Text Manipulation

Introduction

In this chapter, we explore various text manipulation techniques in Python. More specifically, we start by discussing how to handle strings, focusing on printing and combining them. Next, we introduce the most widely used methods and functions for handling strings. Lastly, we cover how to identify and work with patterns in text data, a concept known as regular expressions.

From Numeric Data to Strings

When working with numeric data, it is quite intuitive to perform operations like addition or multiplication on vectors. However, manipulating strings (or character data), one of the core data types in Python, requires specific functions. String manipulation can become complex, especially when combining strings from a single vector or different columns of a data frame. With text data, we can perform tasks such as adding or replacing text, finding matches, counting letters, locating positions of specific text characters, and much more.

Printing Strings

We can use single quotes ('') or double quotes ("") to specify a value (any value) as a string. For instance, suppose we want to print one of the most well known phrases in the Computer Science, Data Science and Data Engineering world, "Hello world!". We can print this phrase with the print() function, enclosing the text in single or double strings:

# Printing with single quotes
print('Hello world!')
Hello world!
# Printing with double quotes
print("Hello world!")
Hello world!

In both cases, we see that we get the exact same results. However, what happens if we need to have double or single quotes within a string? Since Python would not know which quotes we want to include in the string, we need to be able to clarify which quotes are part of the text itself, and which quotes are used to indicate a string. To do so, we need to use what is called an escape sequence. For this, we use the special character backslash (\) before the single or double quotes that we want to include in the string:

# Printing "I want to print "Hello World""
print("I want to print \"Hello World!\"")
I want to print "Hello World!"

Another way is to use single quotes around the string itself if we want to include double quotes inside the text (or the other way around); this avoids the need for escape sequences in some cases:

# Printing with double quotes
print('I want to print "Hello World!"')
I want to print "Hello World!"
# Printing with single quotes
print("I want to print 'Hello World!'")
I want to print 'Hello World!'

Combining Strings

Python provides several ways to combine strings together. One common approach is to use the + operator. For example, we can combine two separate strings to create the phrase "Hello World!":

# Combining strings with +
"Hello" + " World!"
'Hello World!'

We can also store strings in variables and combine them:

# Combining variables
word1 = "Hello"
word2 = "World!"

# Printing results
print(word1 + " " + word2)
Hello World!

Notice that we included a space " " between the two words. Without this space, the result would be "HelloWorld!".

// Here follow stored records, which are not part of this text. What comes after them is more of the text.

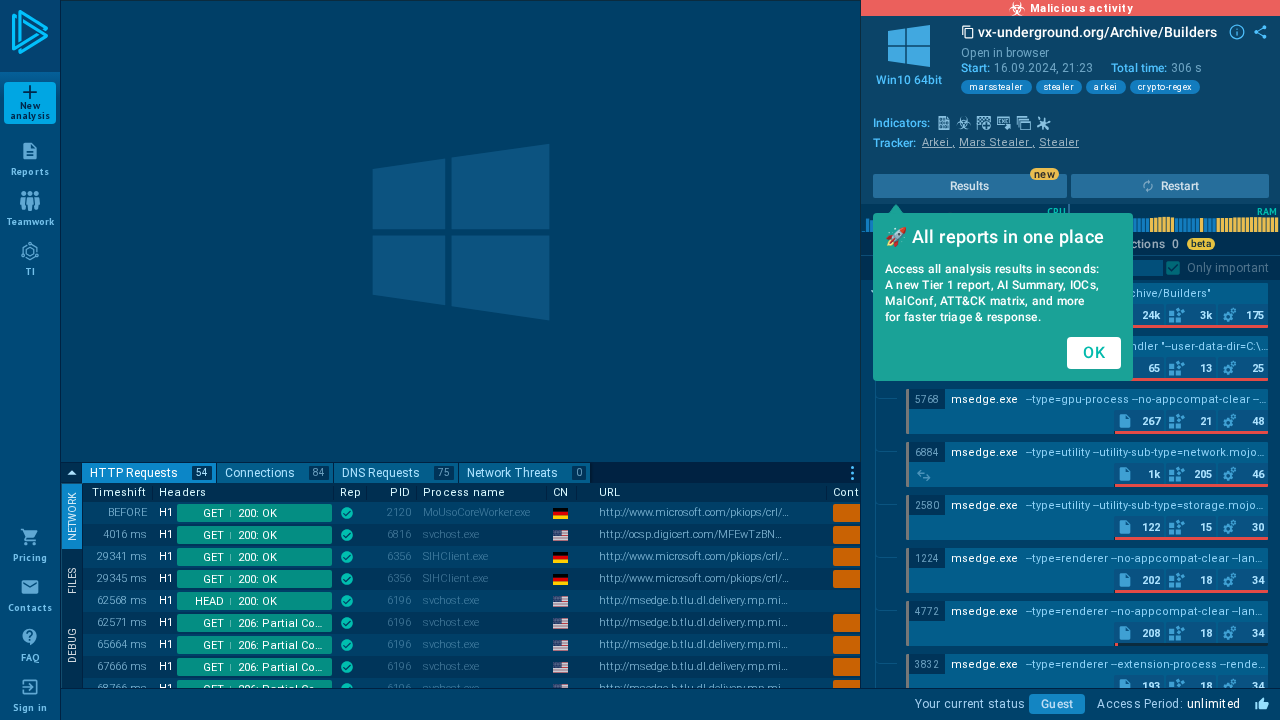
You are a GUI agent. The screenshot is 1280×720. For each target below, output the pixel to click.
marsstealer (996, 87)
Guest (1057, 704)
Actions (1151, 244)
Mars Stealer (997, 142)
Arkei (938, 142)
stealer (1059, 87)
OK (1094, 352)
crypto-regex (1165, 87)
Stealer (1059, 142)
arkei (1106, 87)
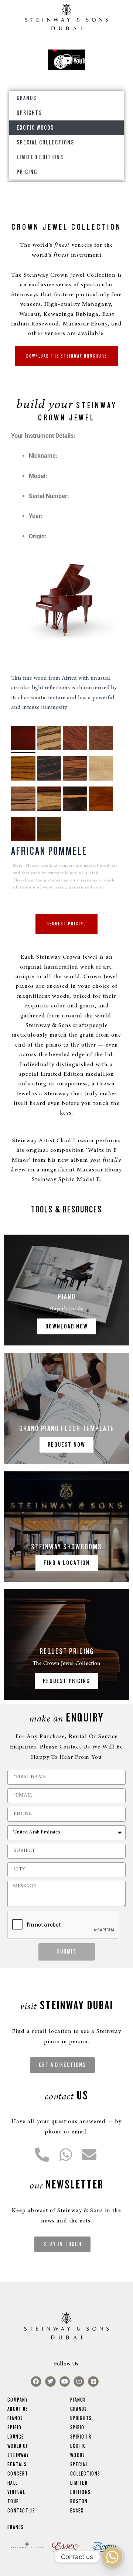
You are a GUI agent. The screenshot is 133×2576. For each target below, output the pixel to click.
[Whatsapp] (112, 2557)
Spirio (77, 2427)
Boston (79, 2501)
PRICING (27, 171)
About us (17, 2409)
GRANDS (27, 98)
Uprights (81, 2418)
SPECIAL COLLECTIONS (45, 142)
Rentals (17, 2464)
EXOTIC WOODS (35, 127)
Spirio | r (80, 2437)
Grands (78, 2409)
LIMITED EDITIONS (40, 157)
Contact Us (21, 2511)
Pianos (15, 2418)
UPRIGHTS (29, 112)
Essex (77, 2511)
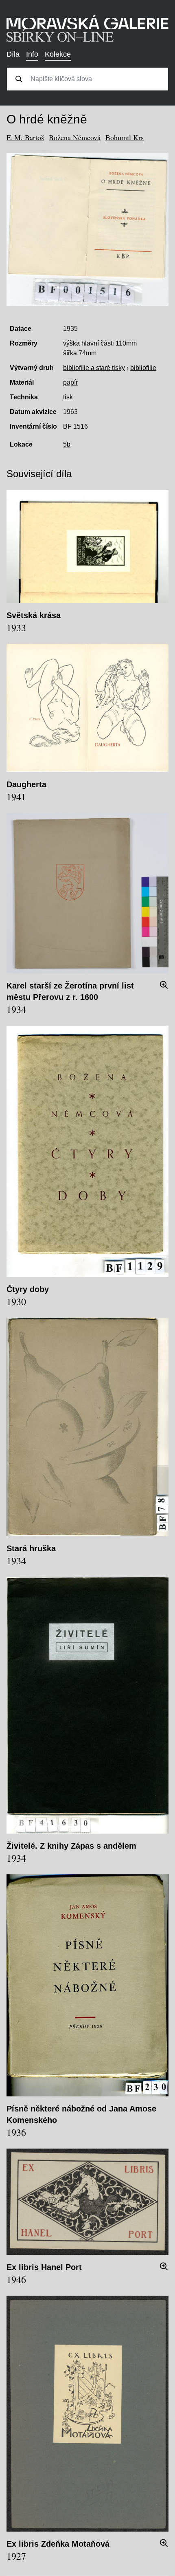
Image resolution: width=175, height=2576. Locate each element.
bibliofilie (143, 367)
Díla (13, 54)
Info (32, 54)
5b (66, 444)
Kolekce (58, 54)
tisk (68, 397)
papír (70, 382)
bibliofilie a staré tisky (94, 367)
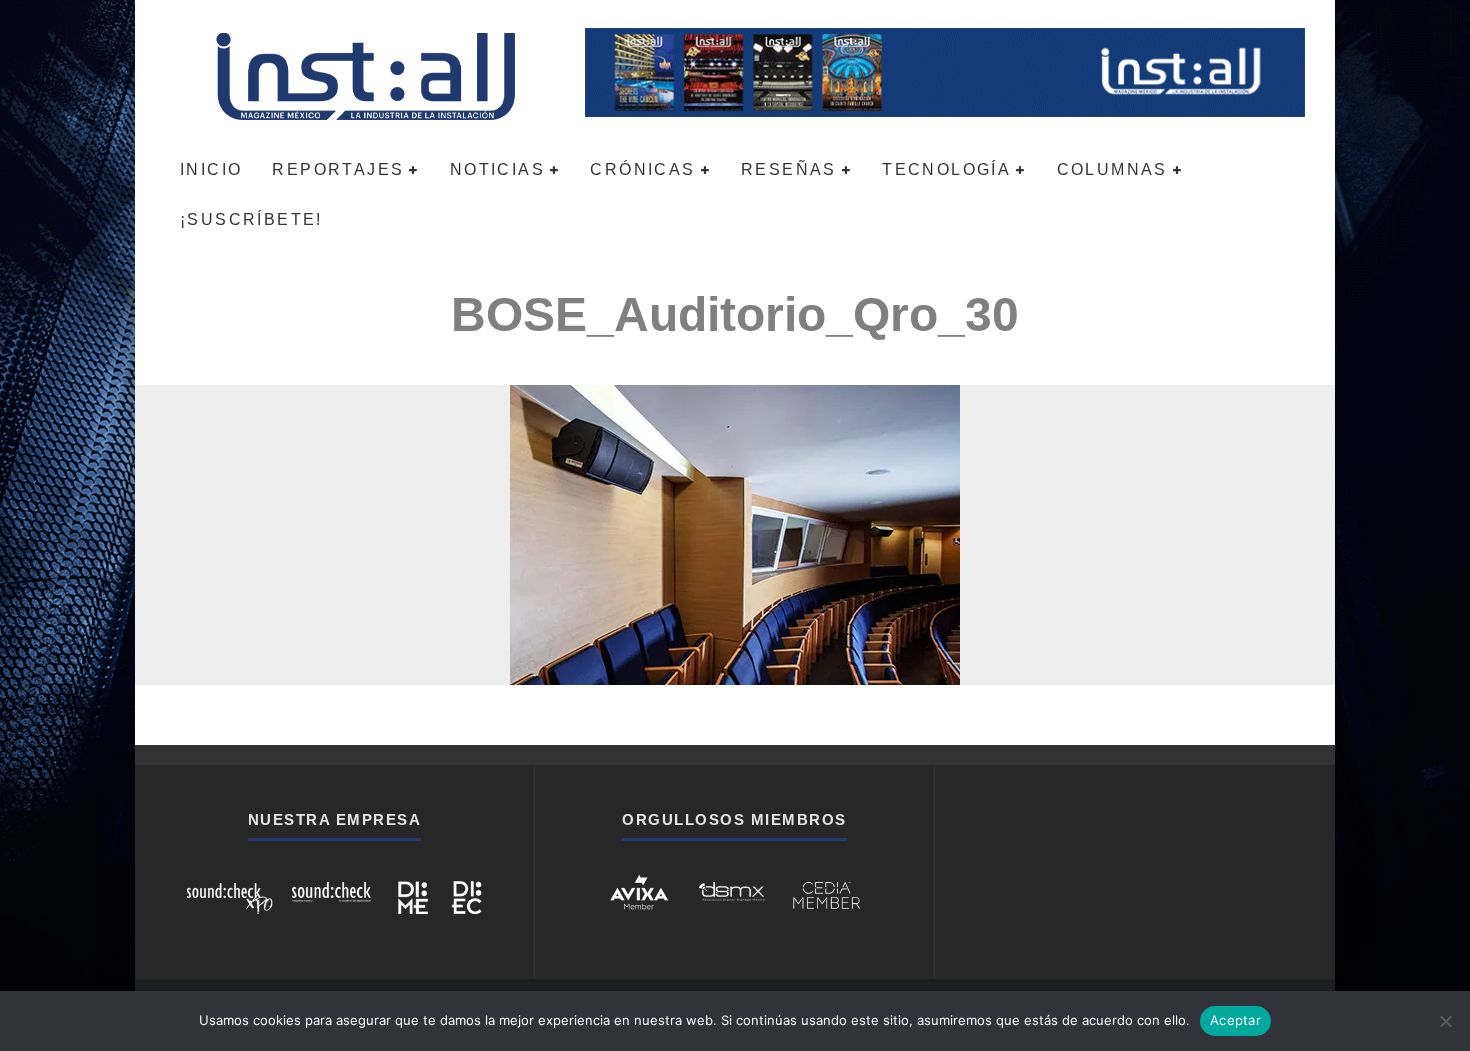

Sometimes we may also need to combine strings with values of other data types, such as integers or floats. In these cases, we need to convert the value into a string first using the function str(). The following code highlights this concept:

# Combining strings with numbers
age = 33

# Printing sentence
print("I am " + str(age) + " years old.")
I am 33 years old.

The str() function converts a value into a string so that it can be combined with other strings.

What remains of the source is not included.